В эволюции Шарикова равную роль сыграли и гипофиз Клима Чугункина, и, главным образом, собачье сердце

фото Дмитрия Рожкова

Быков Дмитрий Львович:

То, что из Шарикова опять сделают собаку, — это было совершенно очевидно. Профессор Преображенский, столкнувшись с непреодолимой проблемой, просто предпочёл не воспитывать Шарикова, а «особачить» его обратно. И надо сказать, что в эволюции Шарикова, я думаю, равную роль сыграли и гипофиз Клима Чугункина, и главным образом, конечно, собачье сердце. Дело в том, что если бы он взялся превращать какое-нибудь другое животное — ну, например, как у Свифта лошадь, гуигнгнма, — то результат мог бы быть другим.

Уже установлено, что Быков не знает содержания книг Максима Горького, Александра Пушкина с Василием Аксёновым, Антона Чехова и немецкого военного писателя Роберта Кнаусса. Теперь оказалось, что повесть Михаила Булгакова «Собачье сердце» он тоже прочитал по диагонали. Между тем превративший пса в человека с помощью гипофиза зарезанного алкаша профессор Преображенский причины поведения объекта эксперимента изложил очень чётко.
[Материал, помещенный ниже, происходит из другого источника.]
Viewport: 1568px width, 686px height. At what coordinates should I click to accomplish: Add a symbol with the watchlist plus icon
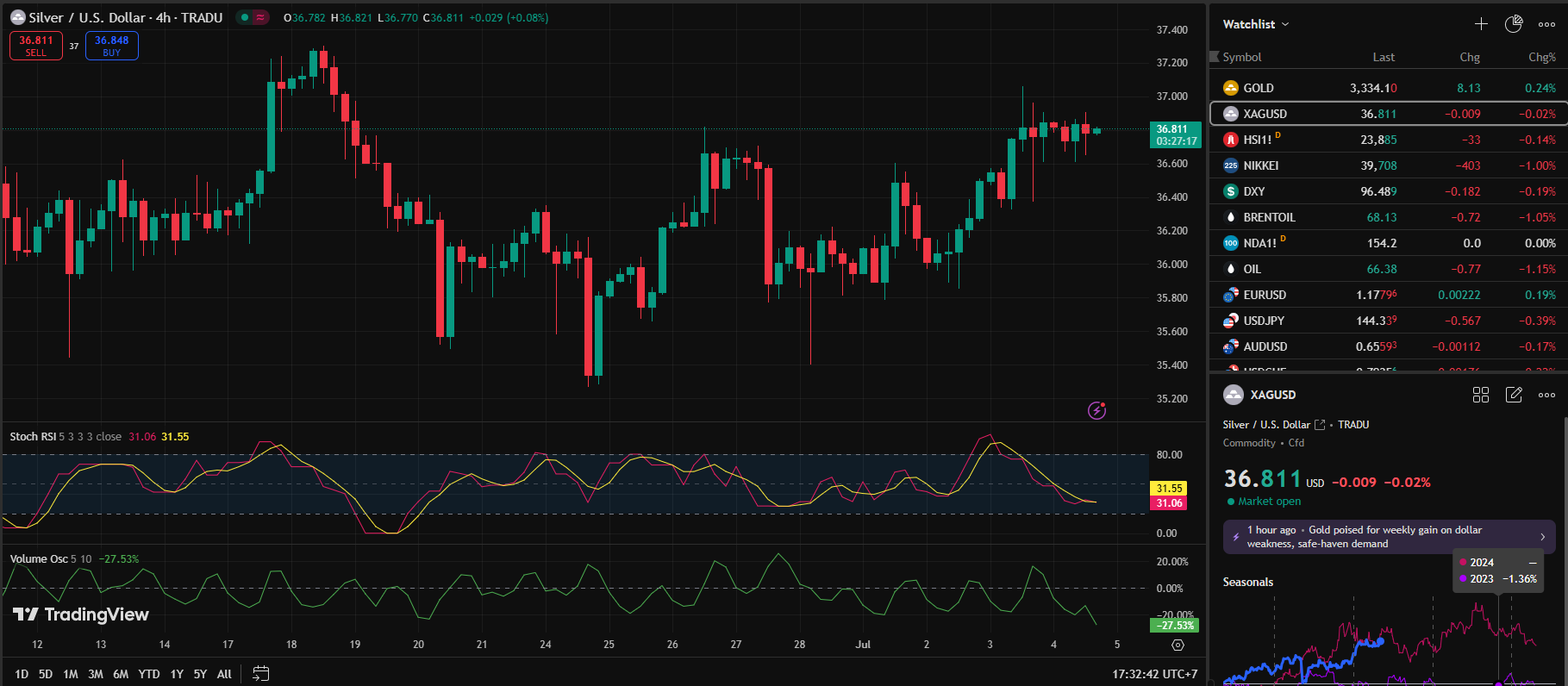pyautogui.click(x=1481, y=24)
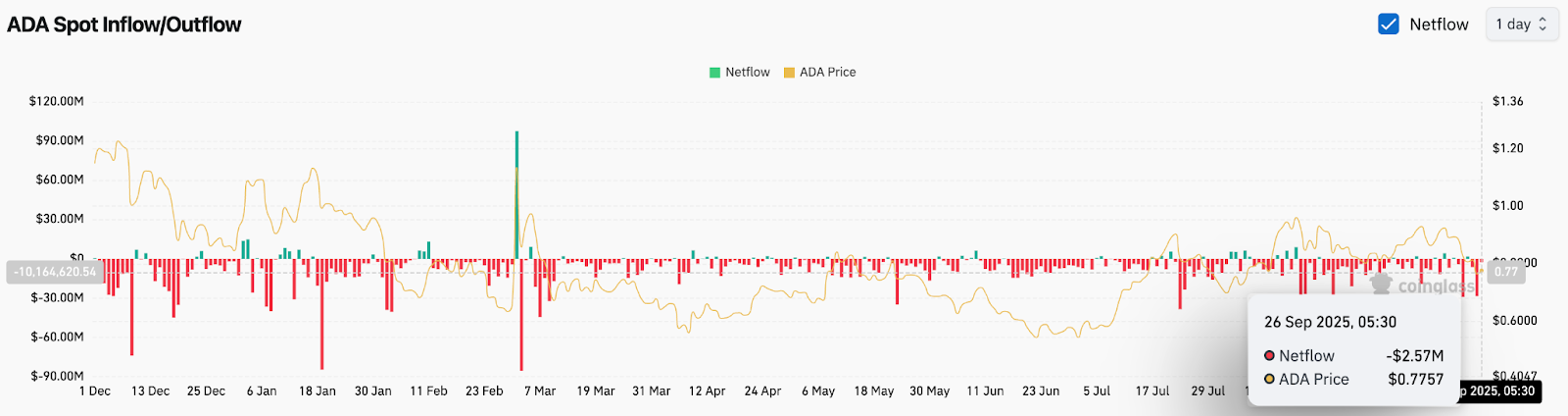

«—Ну, а практически что? Кто теперь перед вами? — Преображенский указал пальцем в сторону смотровой, где почивал Шариков, — исключительный прохвост.

— Но кто он — Клим, Клим, — крикнул профессор, — Клим Чугунков (Борменталь открыл рот) — вот что-с: две судимости, алкоголизм, «всё поделить», шапка и два червонца пропали (тут Филипп Филиппович вспомнил юбилейную палку и побагровел) — хам и свинья… Ну, эту палку я найду. Одним словом, гипофиз — закрытая камера, определяющая человеческое данное лицо…

— Ещё бы! Одни коты чего стоят! Человек с собачьим сердцем.

— О нет, нет, — протяжно ответил Филипп Филиппович, — вы, доктор, делаете крупнейшую ошибку, ради бога не клевещите на пса. Коты — это временно… Это вопрос дисциплины и двух-трёх недель. Уверяю вас. Ещё какой-нибудь месяц, и он перестанет на них кидаться.

— А почему не теперь?

— Иван Арнольдович, это элементарно… Что вы на самом деле спрашиваете да ведь гипофиз не повиснет же в воздухе. Ведь он всё-таки привит на собачий мозг, дайте же ему прижиться. Сейчас Шариков проявляет уже только остатки собачьего, и поймите, что коты — это лучшее из всего, что он делает. Сообразите, что весь ужас в том, что у него уж не собачье, а именно человеческое сердце. И самое паршивое из всех, которые существуют в природе!»

Профессор оказался совершенно прав. После отделения от Чугункина, Шариков возвращается в своё нормальное состояние ласкового, обаятельного, хотя и хулиганистого пса. Он живёт в мире и согласии с обожаемым хозяином и никакое собачье сердце не мешает их идиллии.